Trademark Appeal Case
称呼類似と図形文字解釈
本データベースは、特許庁の審決例をAIで解析・要約したものです。拒絶理由通知に対する意見書作成や、審判請求書等の作成時の参考としてお役立てください。
基本情報
| 審判番号 | 不服2002−4785(T2002−4785/J1) |
|---|---|
| 審判種別 | 不服 |
| 結論 | 敗訴(請求棄却) |
理由テキスト
1 本願商標
本願商標は、別掲のとおりの構成よりなり、第9類及び第42類に属する願書に記載のとおりの商品(役務)を指定商品(指定役務)として、平成11年7月6日に登録出願(パリ条約による優先権主張 ドイツ連邦共和国 1999年4月27日)されたものである。
2 引用商標
原査定において本願商標の拒絶の理由に引用した登録第2674421号商標(以下「引用商標」という。)は、平成4年3月25日に登録出願され「ギガスター」の文字を横書きしてなり、第11類「電気機械器具、電気通信機械器具、電子応用機械器具(医療機械器具に属するものを除く)電気材料」を指定商品として、平成6年6月29日に設定登録され、同16年6月22日に商標権存続期間の更新登録がされ、現に有効に存続するものである。
3 当審の判断
本願商標は、前記のとおり、後半部の「ST」と「R」の文字に挟まれるように、「★」の図形を配してなるものであるが、上記の欧文字の並びより「STAR」の「A」の欧文字を「★」の図形に置き換えて表示したものと容易に看取できるものであり、前半部の「Giga」の文字を含めたその構成全体よりは「ギガスター」の称呼のみを生ずるものとみるのが相当である。

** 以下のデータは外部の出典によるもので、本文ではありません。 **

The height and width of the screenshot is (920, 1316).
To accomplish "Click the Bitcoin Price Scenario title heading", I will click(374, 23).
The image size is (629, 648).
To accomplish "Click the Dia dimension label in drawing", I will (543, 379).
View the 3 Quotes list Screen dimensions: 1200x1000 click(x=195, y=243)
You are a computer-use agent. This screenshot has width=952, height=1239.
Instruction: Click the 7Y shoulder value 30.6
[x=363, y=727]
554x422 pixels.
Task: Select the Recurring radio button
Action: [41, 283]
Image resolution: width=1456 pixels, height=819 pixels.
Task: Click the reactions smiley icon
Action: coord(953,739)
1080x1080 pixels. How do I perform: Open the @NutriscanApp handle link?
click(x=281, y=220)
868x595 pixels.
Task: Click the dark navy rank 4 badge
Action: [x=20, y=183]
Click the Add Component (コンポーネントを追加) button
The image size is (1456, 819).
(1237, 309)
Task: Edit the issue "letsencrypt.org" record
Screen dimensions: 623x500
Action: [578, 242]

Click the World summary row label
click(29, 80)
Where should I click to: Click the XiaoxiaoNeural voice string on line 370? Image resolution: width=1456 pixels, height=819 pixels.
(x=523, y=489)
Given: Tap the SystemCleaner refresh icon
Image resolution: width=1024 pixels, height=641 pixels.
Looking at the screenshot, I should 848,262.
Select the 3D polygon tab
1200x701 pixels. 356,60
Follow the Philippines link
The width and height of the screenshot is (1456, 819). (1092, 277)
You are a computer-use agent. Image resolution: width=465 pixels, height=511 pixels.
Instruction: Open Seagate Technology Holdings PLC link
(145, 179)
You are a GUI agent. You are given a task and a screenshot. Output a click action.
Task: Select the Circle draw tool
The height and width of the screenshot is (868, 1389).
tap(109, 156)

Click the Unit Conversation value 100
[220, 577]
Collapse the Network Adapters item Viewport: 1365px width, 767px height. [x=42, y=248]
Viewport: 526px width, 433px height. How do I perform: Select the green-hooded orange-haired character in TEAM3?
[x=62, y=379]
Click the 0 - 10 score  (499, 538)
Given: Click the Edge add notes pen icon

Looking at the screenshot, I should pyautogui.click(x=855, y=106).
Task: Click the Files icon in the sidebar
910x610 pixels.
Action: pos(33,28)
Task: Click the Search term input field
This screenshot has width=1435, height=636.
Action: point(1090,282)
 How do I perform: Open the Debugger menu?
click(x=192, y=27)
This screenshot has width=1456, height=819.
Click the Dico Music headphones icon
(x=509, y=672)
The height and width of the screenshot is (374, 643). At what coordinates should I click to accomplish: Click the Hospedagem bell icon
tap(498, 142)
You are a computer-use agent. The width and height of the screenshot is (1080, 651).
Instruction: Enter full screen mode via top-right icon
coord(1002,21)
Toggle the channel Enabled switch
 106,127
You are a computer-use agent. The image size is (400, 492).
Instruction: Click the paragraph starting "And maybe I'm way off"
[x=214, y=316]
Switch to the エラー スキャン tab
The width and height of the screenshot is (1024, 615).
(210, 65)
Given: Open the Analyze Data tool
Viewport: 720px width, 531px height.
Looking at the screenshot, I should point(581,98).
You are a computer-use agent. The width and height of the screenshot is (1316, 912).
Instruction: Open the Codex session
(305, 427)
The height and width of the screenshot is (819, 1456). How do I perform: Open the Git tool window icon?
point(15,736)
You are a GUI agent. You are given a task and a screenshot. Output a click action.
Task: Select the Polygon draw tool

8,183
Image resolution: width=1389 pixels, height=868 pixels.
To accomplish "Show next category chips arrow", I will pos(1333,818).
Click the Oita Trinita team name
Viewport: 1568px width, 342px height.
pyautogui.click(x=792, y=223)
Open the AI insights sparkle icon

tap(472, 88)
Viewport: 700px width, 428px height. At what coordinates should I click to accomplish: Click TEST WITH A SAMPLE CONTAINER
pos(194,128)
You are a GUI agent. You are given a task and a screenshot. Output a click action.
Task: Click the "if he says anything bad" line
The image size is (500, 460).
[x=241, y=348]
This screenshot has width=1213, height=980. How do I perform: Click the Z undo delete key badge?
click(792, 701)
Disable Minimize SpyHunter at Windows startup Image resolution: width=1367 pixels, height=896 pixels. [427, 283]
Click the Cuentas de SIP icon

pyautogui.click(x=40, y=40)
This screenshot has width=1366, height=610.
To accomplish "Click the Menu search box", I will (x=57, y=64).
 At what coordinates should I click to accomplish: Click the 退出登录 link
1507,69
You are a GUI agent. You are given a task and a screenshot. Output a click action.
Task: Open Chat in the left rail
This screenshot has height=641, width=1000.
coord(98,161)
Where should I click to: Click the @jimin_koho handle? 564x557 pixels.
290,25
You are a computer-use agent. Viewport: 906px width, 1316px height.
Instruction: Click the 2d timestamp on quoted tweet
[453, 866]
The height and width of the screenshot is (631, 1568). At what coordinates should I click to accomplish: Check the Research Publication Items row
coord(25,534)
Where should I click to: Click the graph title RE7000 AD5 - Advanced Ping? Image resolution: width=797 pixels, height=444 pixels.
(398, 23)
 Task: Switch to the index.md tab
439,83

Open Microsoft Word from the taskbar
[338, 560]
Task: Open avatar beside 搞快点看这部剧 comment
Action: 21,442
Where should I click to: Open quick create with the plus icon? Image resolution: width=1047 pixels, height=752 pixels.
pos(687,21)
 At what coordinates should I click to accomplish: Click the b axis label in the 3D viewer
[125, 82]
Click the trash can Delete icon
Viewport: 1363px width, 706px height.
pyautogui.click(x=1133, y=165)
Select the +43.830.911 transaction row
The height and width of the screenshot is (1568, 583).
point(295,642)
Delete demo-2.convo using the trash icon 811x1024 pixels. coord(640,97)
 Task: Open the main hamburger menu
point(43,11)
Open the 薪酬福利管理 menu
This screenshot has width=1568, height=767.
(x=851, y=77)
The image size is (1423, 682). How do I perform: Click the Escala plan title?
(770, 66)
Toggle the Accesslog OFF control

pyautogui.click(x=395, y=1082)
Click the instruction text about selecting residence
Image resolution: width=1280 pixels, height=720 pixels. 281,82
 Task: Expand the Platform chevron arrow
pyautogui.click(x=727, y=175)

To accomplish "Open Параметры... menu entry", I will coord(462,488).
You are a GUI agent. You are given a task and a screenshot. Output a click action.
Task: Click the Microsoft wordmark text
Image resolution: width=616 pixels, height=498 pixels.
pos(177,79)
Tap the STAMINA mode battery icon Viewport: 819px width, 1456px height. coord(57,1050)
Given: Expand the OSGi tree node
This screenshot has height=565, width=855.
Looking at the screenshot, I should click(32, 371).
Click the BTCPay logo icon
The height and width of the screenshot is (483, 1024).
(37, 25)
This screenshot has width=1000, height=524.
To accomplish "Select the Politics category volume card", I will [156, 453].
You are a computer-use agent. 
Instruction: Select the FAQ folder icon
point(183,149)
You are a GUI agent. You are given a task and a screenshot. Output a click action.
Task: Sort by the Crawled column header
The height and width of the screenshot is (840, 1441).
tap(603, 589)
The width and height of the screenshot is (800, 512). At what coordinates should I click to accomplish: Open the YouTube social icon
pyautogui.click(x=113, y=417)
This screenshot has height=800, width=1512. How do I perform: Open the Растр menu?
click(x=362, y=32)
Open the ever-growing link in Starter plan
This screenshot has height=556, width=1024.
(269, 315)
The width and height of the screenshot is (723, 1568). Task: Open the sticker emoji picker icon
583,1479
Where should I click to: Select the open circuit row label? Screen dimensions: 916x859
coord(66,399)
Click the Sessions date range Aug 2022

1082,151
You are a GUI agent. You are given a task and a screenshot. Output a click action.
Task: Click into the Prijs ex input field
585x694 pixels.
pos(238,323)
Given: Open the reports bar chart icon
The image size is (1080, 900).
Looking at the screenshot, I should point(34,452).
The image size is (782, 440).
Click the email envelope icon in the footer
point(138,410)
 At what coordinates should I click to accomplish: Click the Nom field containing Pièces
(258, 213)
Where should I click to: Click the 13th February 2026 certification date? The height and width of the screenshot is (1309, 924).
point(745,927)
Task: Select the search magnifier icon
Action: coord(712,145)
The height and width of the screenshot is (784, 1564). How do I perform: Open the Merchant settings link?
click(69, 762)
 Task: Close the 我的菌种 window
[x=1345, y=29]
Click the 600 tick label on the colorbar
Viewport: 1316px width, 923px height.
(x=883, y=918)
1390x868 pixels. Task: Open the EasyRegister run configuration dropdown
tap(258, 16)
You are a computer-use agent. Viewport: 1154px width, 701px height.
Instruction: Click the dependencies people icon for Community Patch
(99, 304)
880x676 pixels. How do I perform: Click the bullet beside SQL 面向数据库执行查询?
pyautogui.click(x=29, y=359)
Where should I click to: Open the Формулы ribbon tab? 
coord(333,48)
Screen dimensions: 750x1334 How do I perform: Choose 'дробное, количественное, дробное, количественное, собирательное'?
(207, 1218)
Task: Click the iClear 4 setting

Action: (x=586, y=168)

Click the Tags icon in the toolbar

これに対し、引用商標は、前記のとおりであるから、これより「ギガスター」の称呼を生ずること明らかである。
そうとすれば、本願商標と引用商標は、「ギガスター」の称呼を同じくする類似の商標といわなければならない。
また、本願商標の指定商品は、引用商標の指定商品中に包含されると認められるものである。
してみれば、本願商標と引用商標は、その外観において異なるところがあり、観念においては比較し得ないものであるとしても、上記認定のとおり称呼において類似する商標であるといわざるを得ない。
なお、審判請求人(出願人)は、引用商標の譲渡交渉が成立するまで本件の審理を猶予してほしい旨述べているが、本件は審判請求から相当の期間を経過し、商標登録原簿を徴するも未だ何らの手続もされていないことから、これを待たず審理した。
したがって、本願商標が商標法第4条第1項第11号に該当するとして本願を拒絶した原査定は、妥当であって、取り消すことはできない。
よって、結論のとおり審決する。